What if it isn’t a crisis? I don’t mean that it isn’t important, just that a ‘crisis’ implies a departure from a situation to which we will return. But there won’t be a whistle to tell us when covid-19 is no longer a threat. So how many of our assumptions about possible futures rely on the idea that we will be able to see when this ends. ‘Before’ is clear, though far from universal, but there will be no clear point marking ‘after’, no silence following the catastrophe. In the same way that the comfortable distinctions between ‘before’ and ‘after’, or ‘normal’ and ‘exceptional’ don’t exist, the distinction between ‘here’ and ‘there’ has broken down. I am thinking of the groups following another legacy, the tradition of gentry escaping the diseased town and holing up in the countryside: this time, the second-home-owners and monied renters hoping at least for some scenery in their isolation have been turned back. There seems to be nowhere, apart from in submarines under the sea, where humans are excepted from living with coronavirus. Everywhere is ‘here’ now, there’s no more ‘there’ (this brings to mind Sloterdijk’s description of modernist thought depending on the notion of an “outside realm”, and the challenge to this presented by thinking of the ‘Anthropocene’). Some have recognised that a return is not possible, and there are many articles and blog posts declaring that ‘after this, nothing’s going back to normal’. But this isn’t as useful as it sounds, I think: you might say that already happened, in 2016, or maybe 2008, or perhaps 1989, or 1979, or 1786 (these dates are European contenders: other parts of the world might choose the arrival of Europeans, or their own historic industrial revolutions, to mark the end of their ‘normal’).

What if it’s not a blip, a deviation that returns to the line, but a staircase? I could have said ‘ratchet’, perhaps: in any case, what I mean it that our existence now might be more likely defined by increasing pressure, bit by bit, lacking an ebb and flow, offering no respite. There will be additional crises, not ‘new’ crises, that follow this one. In the same way (from a UK perspective) that Brexit placed additional pressure on a society suffering under austerity, this crisis makes the consequences of Brexit more intense: the continuing displacement of people from regions made unliveable by climate change, or the further erosion of public trust, or any other long-anticipated event, will all be dealt with by a society still dealing with the social and economic effects of the coronavirus, which it was managing while still dealing with the consequences of, well, you know. The more things break, the more things break. Different contexts will have their own crisis staircase, their own ratchet. This is the mechanism of the Jackpot William Gibson describes, a slow, ongoing, mundane, tragic, comprehensive, multi-dimensional collection of layered catastrophes that has been happening for the last hundred years and will last another hundred more. If the emergency is declared over in three weeks and we are all sent out of our homes to our workplaces again, it will still be unfolding beneath us, and it will still shape our response to the next emergency.

All these questions are concerned with legacies, ways of being and thinking handed to us. Perhaps the purpose of thinking about the future is to engage with what we’ve been given and what we’re passing on. What have we inherited that we can make use of? What can we let go of now? What are we doing now that we ought to protect and pass on? What accidental legacies might we leave if we don’t pay attention?

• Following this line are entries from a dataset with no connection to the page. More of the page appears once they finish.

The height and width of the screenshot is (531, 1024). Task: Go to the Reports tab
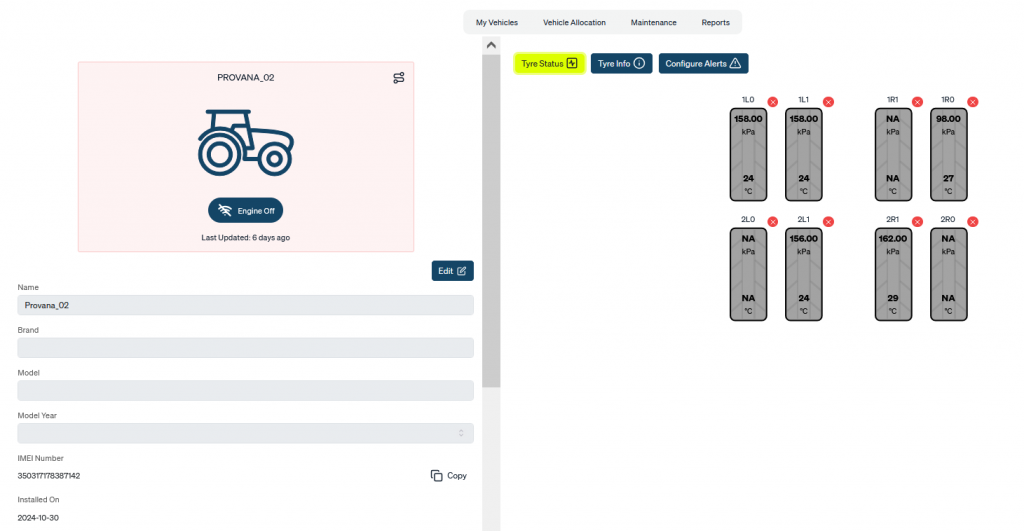(x=715, y=22)
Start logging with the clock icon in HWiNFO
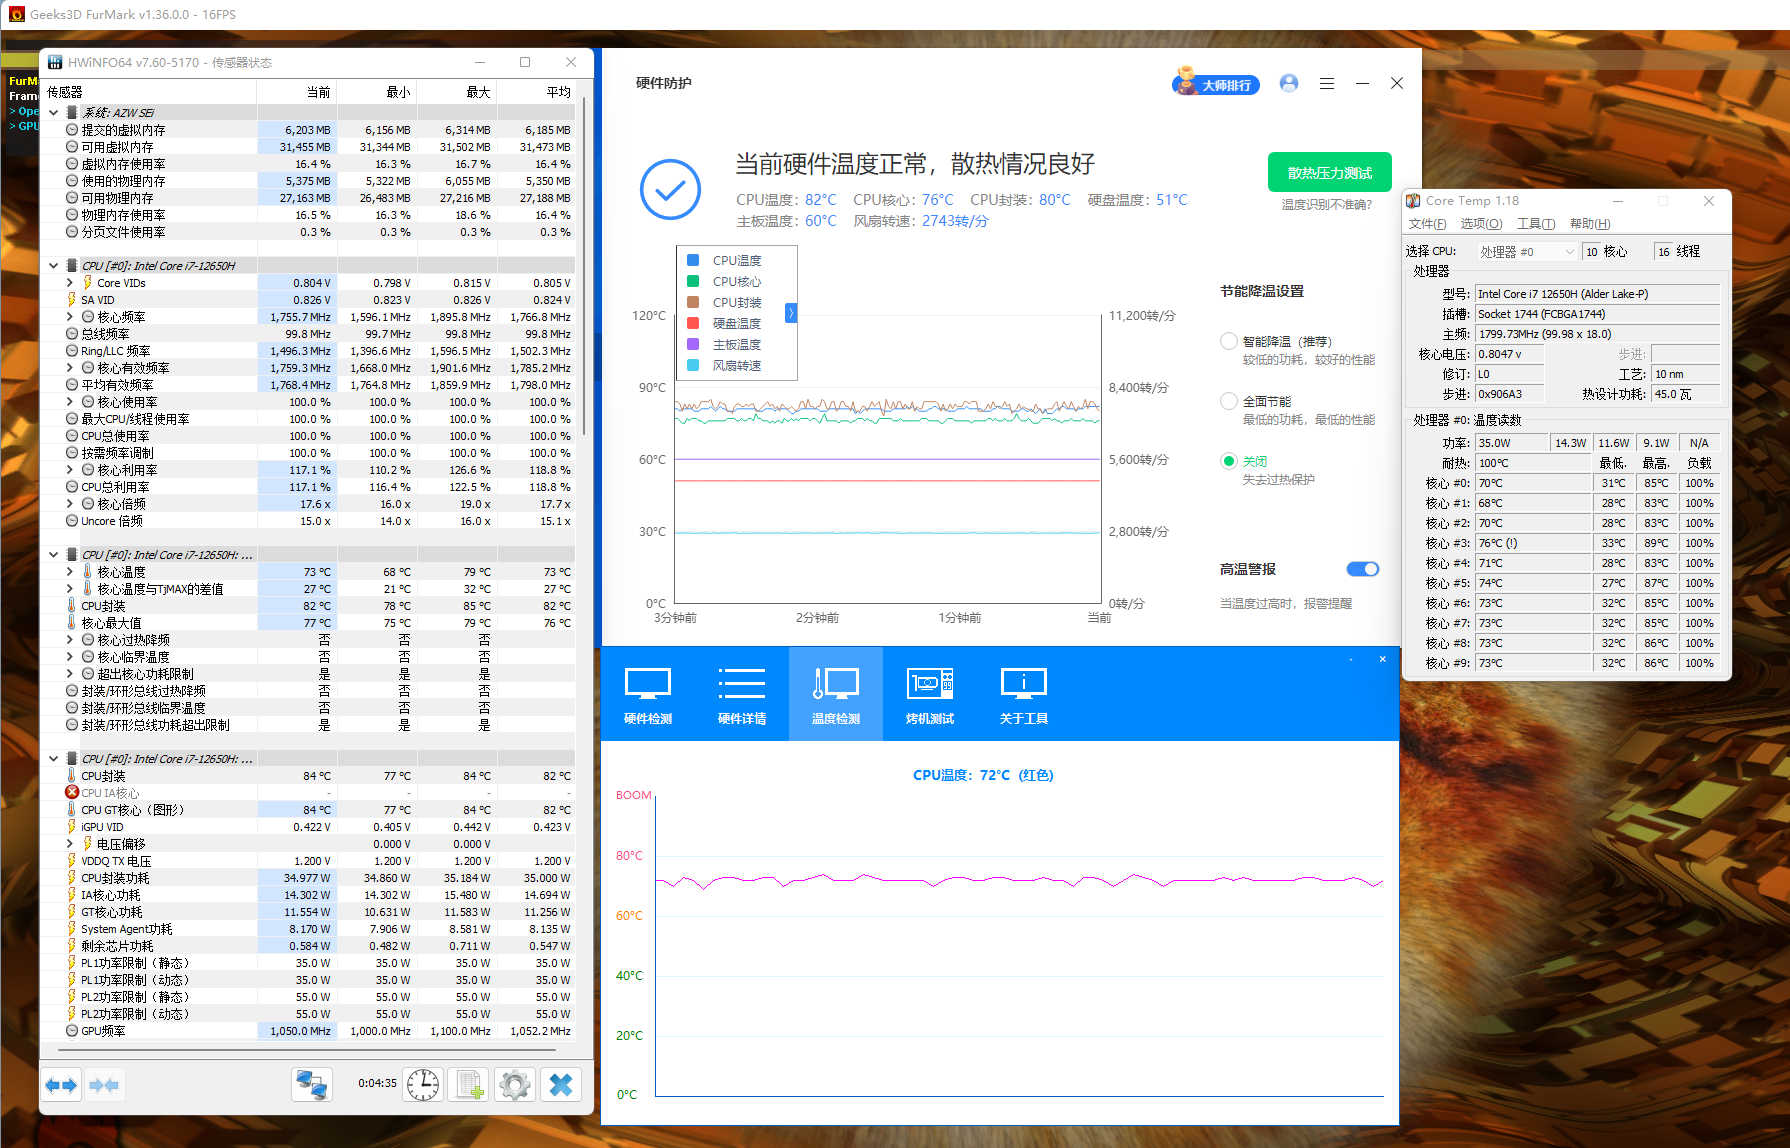Image resolution: width=1790 pixels, height=1148 pixels. (x=422, y=1084)
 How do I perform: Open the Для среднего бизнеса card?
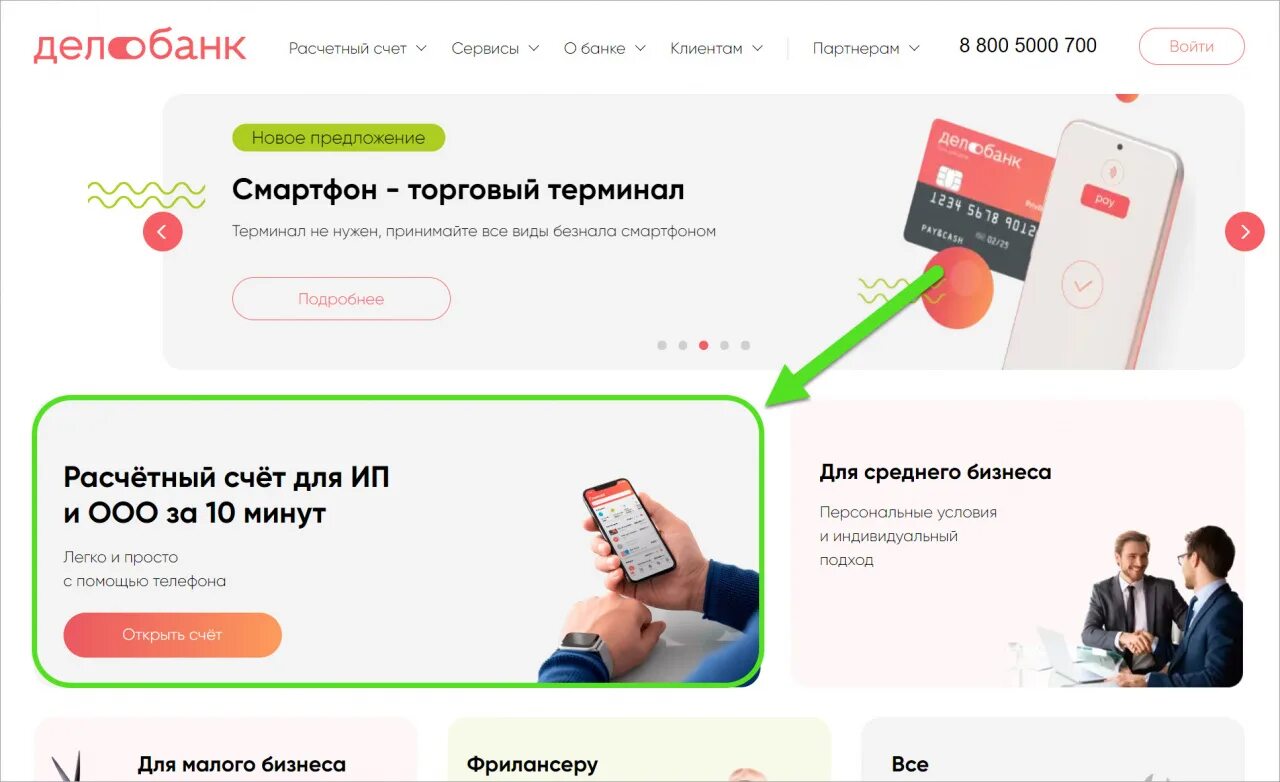click(1017, 544)
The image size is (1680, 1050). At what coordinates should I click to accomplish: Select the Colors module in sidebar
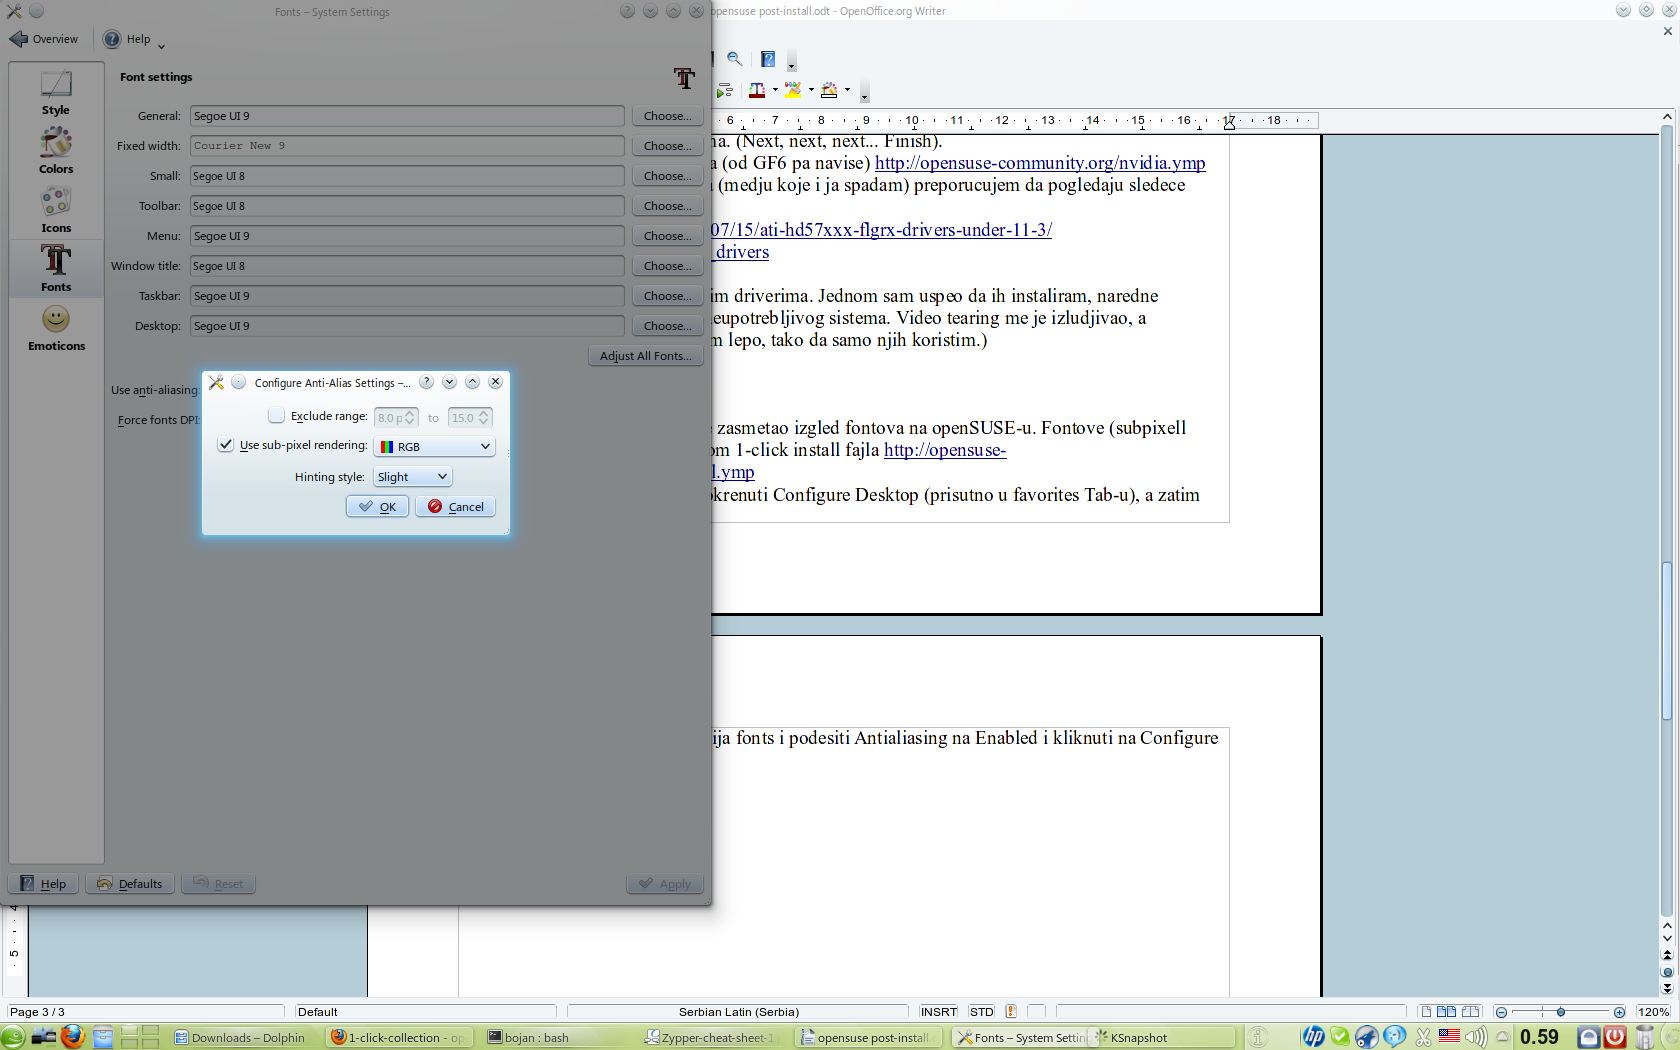56,151
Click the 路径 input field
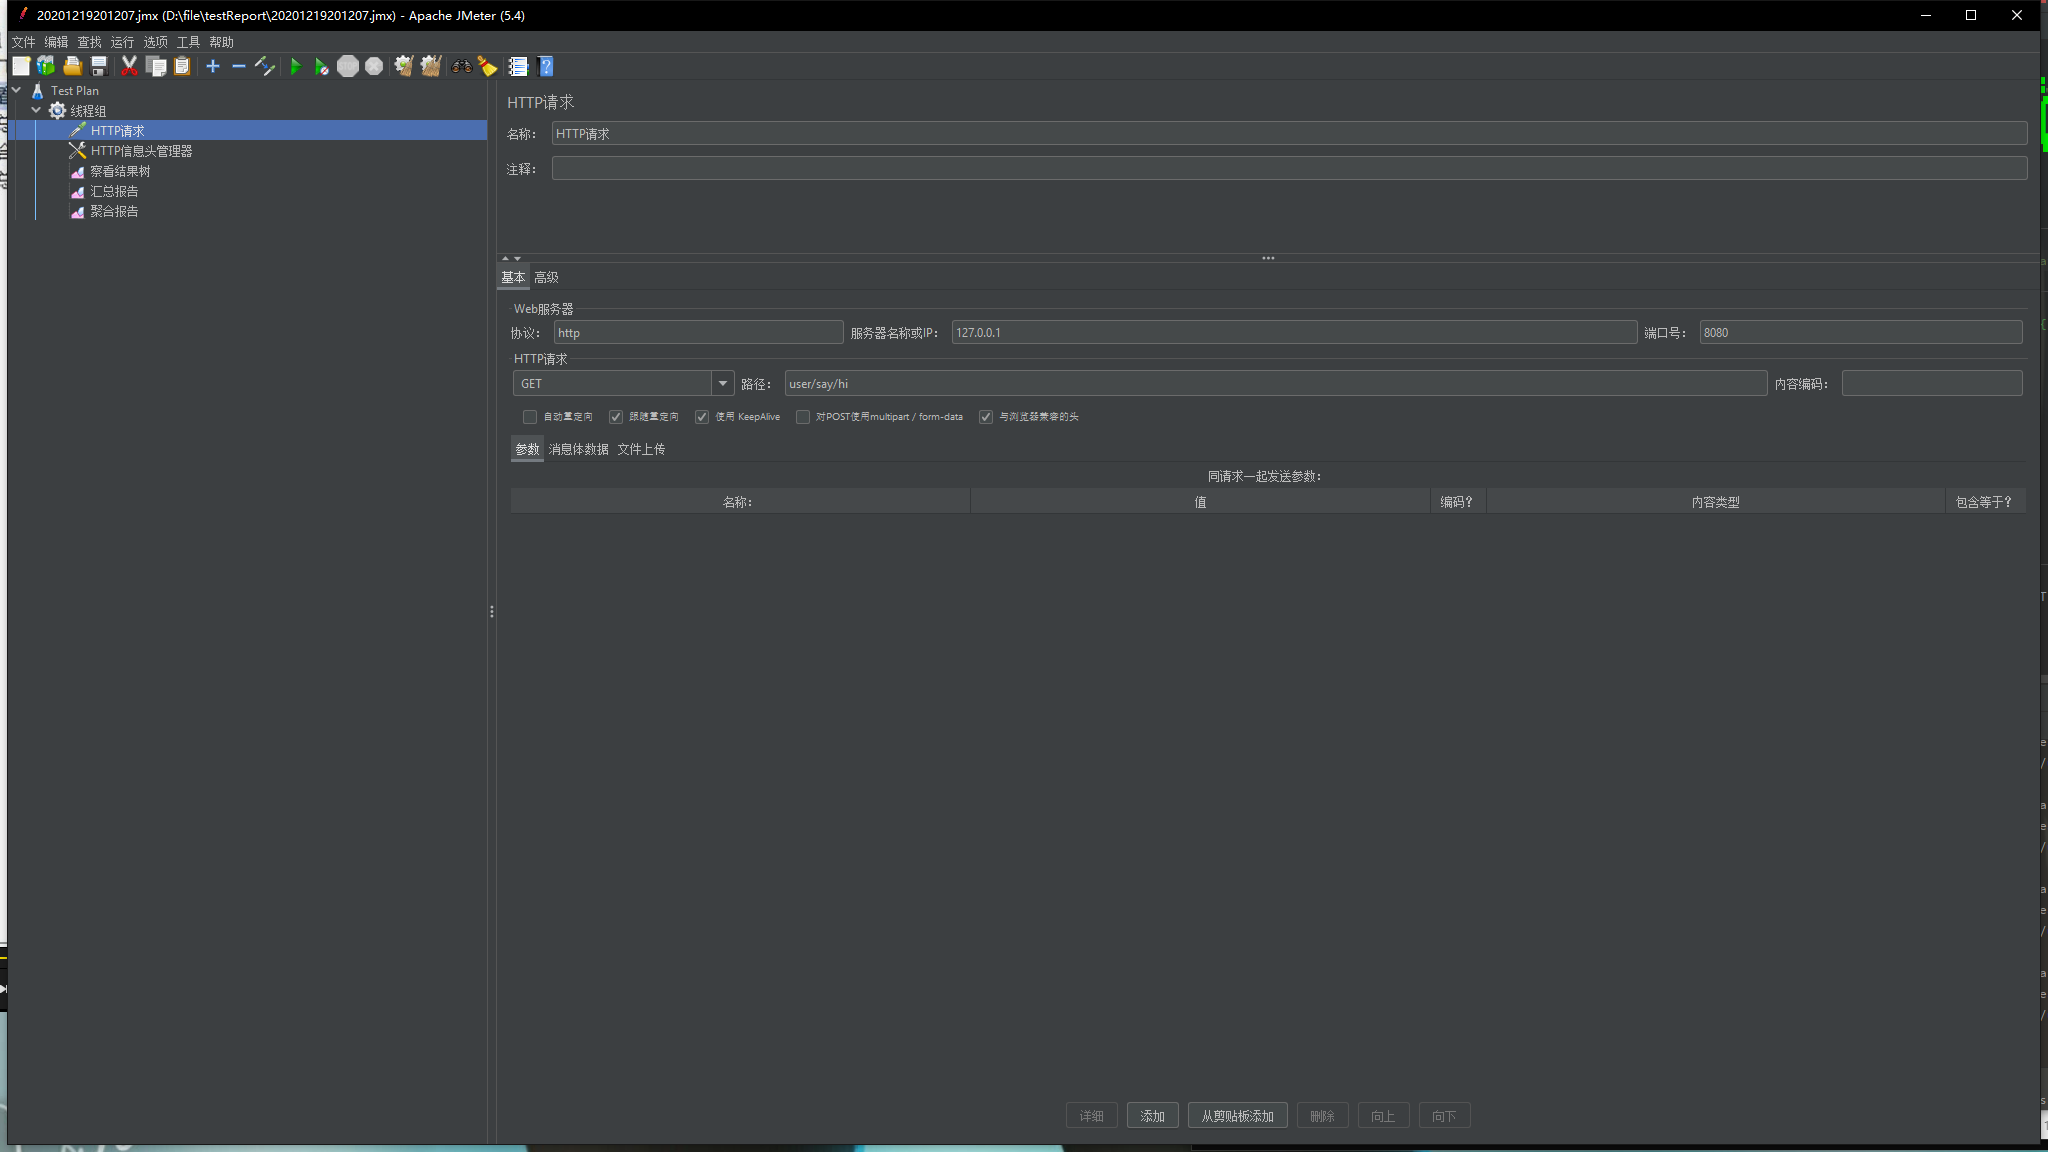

Instead of rushing to work out what I think about this, I think I have a short time to loiter, stepping off the staircase. The changes we will be concerned with are going to be bigger than telecommuting, or pernicious states of emergency, and pretty soon there will be more urgent aspects of the pandemic for our household to deal with. Lynn Unger wrote a poem, Pandemic, that suggests we

Give up, just for now,
on trying to make the world
different than it is.

The key is ‘just for now’. I don’t know, yet, that we understand what’s happened well enough to know that what we want to do is a good idea. Maybe, for now, acting in response to something is less useful than just acting, doing what’s needed — helping, caring — regardless of how we understand things.